What you should do →
Output all records exactly.

○ ○ ○

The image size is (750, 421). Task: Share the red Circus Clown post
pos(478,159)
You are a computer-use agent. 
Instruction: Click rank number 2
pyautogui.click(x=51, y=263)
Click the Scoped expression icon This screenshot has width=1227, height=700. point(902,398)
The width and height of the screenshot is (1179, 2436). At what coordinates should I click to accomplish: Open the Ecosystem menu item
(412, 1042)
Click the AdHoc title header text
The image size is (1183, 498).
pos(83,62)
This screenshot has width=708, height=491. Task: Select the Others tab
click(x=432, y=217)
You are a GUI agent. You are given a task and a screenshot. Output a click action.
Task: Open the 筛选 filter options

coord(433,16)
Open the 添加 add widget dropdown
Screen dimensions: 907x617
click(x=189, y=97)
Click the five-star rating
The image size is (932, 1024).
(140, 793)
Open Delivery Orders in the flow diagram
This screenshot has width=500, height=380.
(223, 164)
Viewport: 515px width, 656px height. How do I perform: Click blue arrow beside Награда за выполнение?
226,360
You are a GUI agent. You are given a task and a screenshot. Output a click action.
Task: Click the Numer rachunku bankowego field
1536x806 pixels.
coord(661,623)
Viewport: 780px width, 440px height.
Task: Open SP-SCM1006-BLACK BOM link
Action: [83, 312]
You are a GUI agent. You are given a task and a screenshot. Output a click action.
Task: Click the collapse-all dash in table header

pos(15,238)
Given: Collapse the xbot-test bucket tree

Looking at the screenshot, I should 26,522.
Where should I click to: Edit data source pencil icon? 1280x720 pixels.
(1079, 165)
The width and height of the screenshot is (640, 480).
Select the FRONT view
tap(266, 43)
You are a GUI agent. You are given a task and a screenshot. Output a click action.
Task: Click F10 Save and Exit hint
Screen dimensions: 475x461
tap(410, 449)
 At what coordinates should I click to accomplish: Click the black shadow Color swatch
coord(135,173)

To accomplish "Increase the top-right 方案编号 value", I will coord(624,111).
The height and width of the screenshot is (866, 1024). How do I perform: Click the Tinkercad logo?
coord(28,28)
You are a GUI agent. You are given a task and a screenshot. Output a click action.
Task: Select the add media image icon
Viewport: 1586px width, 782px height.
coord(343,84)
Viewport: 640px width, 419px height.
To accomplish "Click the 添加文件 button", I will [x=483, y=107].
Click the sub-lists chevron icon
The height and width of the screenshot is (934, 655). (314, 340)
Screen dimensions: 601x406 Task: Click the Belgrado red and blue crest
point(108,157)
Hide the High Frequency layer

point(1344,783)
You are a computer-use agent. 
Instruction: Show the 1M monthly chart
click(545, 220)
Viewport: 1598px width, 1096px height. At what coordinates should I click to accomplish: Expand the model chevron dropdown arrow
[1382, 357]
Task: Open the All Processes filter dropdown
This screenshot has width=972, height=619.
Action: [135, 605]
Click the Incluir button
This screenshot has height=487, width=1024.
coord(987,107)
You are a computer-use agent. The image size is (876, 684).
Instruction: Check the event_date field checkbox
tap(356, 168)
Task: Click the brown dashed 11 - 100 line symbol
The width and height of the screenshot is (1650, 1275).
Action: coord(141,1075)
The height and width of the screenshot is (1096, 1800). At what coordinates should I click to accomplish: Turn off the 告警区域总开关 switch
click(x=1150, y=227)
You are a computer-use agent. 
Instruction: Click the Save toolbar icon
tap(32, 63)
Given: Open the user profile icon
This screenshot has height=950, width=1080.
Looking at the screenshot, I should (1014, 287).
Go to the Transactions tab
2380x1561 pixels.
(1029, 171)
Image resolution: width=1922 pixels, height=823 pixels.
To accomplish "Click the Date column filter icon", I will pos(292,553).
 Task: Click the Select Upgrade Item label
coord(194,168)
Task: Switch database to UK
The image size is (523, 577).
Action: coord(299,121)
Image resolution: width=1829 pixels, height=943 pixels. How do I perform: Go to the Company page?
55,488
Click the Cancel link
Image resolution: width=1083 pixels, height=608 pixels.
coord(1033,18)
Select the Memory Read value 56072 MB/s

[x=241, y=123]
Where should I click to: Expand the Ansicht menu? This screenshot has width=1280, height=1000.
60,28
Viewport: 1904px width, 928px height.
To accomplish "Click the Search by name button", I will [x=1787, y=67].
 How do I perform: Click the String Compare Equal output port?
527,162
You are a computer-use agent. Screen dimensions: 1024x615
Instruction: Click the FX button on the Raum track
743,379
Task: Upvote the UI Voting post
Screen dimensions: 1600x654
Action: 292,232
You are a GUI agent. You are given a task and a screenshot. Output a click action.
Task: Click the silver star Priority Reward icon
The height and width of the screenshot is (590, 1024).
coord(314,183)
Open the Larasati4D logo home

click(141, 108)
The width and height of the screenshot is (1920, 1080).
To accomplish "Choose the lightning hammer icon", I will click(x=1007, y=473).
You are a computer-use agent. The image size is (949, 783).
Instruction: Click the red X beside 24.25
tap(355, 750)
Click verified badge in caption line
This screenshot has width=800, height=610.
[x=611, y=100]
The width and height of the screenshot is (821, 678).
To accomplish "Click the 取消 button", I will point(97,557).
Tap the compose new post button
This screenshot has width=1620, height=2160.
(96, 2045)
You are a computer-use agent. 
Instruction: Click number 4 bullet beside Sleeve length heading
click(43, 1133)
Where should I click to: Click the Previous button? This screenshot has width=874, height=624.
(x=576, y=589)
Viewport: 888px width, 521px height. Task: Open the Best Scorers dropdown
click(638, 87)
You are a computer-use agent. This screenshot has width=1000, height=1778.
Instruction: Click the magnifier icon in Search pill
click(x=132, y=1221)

○ ○ ○

Expected answer →
The image size is (750, 421). Task: Share the red Circus Clown post
pos(478,159)
You are a computer-use agent. 
Instruction: Click rank number 2
pyautogui.click(x=51, y=263)
Click the Scoped expression icon This screenshot has width=1227, height=700. point(902,398)
The width and height of the screenshot is (1179, 2436). At what coordinates should I click to accomplish: Open the Ecosystem menu item
(412, 1042)
Click the AdHoc title header text
The image size is (1183, 498).
pos(83,62)
This screenshot has width=708, height=491. Task: Select the Others tab
click(x=432, y=217)
You are a GUI agent. You are given a task and a screenshot. Output a click action.
Task: Open the 筛选 filter options

coord(433,16)
Open the 添加 add widget dropdown
Screen dimensions: 907x617
click(x=189, y=97)
Click the five-star rating
The image size is (932, 1024).
(140, 793)
Open Delivery Orders in the flow diagram
This screenshot has width=500, height=380.
(223, 164)
Viewport: 515px width, 656px height. How do I perform: Click blue arrow beside Награда за выполнение?
226,360
You are a GUI agent. You are given a task and a screenshot. Output a click action.
Task: Click the Numer rachunku bankowego field
1536x806 pixels.
coord(661,623)
Viewport: 780px width, 440px height.
Task: Open SP-SCM1006-BLACK BOM link
Action: [83, 312]
You are a GUI agent. You are given a task and a screenshot. Output a click action.
Task: Click the collapse-all dash in table header

pos(15,238)
Given: Collapse the xbot-test bucket tree

Looking at the screenshot, I should 26,522.
Where should I click to: Edit data source pencil icon? 1280x720 pixels.
(1079, 165)
The width and height of the screenshot is (640, 480).
Select the FRONT view
tap(266, 43)
You are a GUI agent. You are given a task and a screenshot. Output a click action.
Task: Click F10 Save and Exit hint
Screen dimensions: 475x461
tap(410, 449)
 At what coordinates should I click to accomplish: Click the black shadow Color swatch
coord(135,173)

To accomplish "Increase the top-right 方案编号 value", I will coord(624,111).
The height and width of the screenshot is (866, 1024). How do I perform: Click the Tinkercad logo?
coord(28,28)
You are a GUI agent. You are given a task and a screenshot. Output a click action.
Task: Select the add media image icon
Viewport: 1586px width, 782px height.
coord(343,84)
Viewport: 640px width, 419px height.
To accomplish "Click the 添加文件 button", I will [x=483, y=107].
Click the sub-lists chevron icon
The height and width of the screenshot is (934, 655). (314, 340)
Screen dimensions: 601x406 Task: Click the Belgrado red and blue crest
point(108,157)
Hide the High Frequency layer

point(1344,783)
You are a computer-use agent. 
Instruction: Show the 1M monthly chart
click(545, 220)
Viewport: 1598px width, 1096px height. At what coordinates should I click to accomplish: Expand the model chevron dropdown arrow
[1382, 357]
Task: Open the All Processes filter dropdown
This screenshot has width=972, height=619.
Action: [135, 605]
Click the Incluir button
This screenshot has height=487, width=1024.
coord(987,107)
You are a computer-use agent. The image size is (876, 684).
Instruction: Check the event_date field checkbox
tap(356, 168)
Task: Click the brown dashed 11 - 100 line symbol
The width and height of the screenshot is (1650, 1275).
Action: coord(141,1075)
The height and width of the screenshot is (1096, 1800). At what coordinates should I click to accomplish: Turn off the 告警区域总开关 switch
click(x=1150, y=227)
You are a computer-use agent. 
Instruction: Click the Save toolbar icon
tap(32, 63)
Given: Open the user profile icon
This screenshot has height=950, width=1080.
Looking at the screenshot, I should (1014, 287).
Go to the Transactions tab
2380x1561 pixels.
(1029, 171)
Image resolution: width=1922 pixels, height=823 pixels.
To accomplish "Click the Date column filter icon", I will pos(292,553).
 Task: Click the Select Upgrade Item label
coord(194,168)
Task: Switch database to UK
The image size is (523, 577).
Action: coord(299,121)
Image resolution: width=1829 pixels, height=943 pixels. How do I perform: Go to the Company page?
55,488
Click the Cancel link
Image resolution: width=1083 pixels, height=608 pixels.
coord(1033,18)
Select the Memory Read value 56072 MB/s

[x=241, y=123]
Where should I click to: Expand the Ansicht menu? This screenshot has width=1280, height=1000.
60,28
Viewport: 1904px width, 928px height.
To accomplish "Click the Search by name button", I will [x=1787, y=67].
 How do I perform: Click the String Compare Equal output port?
527,162
You are a computer-use agent. Screen dimensions: 1024x615
Instruction: Click the FX button on the Raum track
743,379
Task: Upvote the UI Voting post
Screen dimensions: 1600x654
Action: 292,232
You are a GUI agent. You are given a task and a screenshot. Output a click action.
Task: Click the silver star Priority Reward icon
The height and width of the screenshot is (590, 1024).
coord(314,183)
Open the Larasati4D logo home

click(141, 108)
The width and height of the screenshot is (1920, 1080).
To accomplish "Choose the lightning hammer icon", I will click(x=1007, y=473).
You are a computer-use agent. The image size is (949, 783).
Instruction: Click the red X beside 24.25
tap(355, 750)
Click verified badge in caption line
This screenshot has width=800, height=610.
[x=611, y=100]
The width and height of the screenshot is (821, 678).
To accomplish "Click the 取消 button", I will point(97,557).
Tap the compose new post button
This screenshot has width=1620, height=2160.
(96, 2045)
You are a computer-use agent. 
Instruction: Click number 4 bullet beside Sleeve length heading
click(43, 1133)
Where should I click to: Click the Previous button? This screenshot has width=874, height=624.
(x=576, y=589)
Viewport: 888px width, 521px height. Task: Open the Best Scorers dropdown
click(638, 87)
You are a computer-use agent. This screenshot has width=1000, height=1778.
Instruction: Click the magnifier icon in Search pill
click(x=132, y=1221)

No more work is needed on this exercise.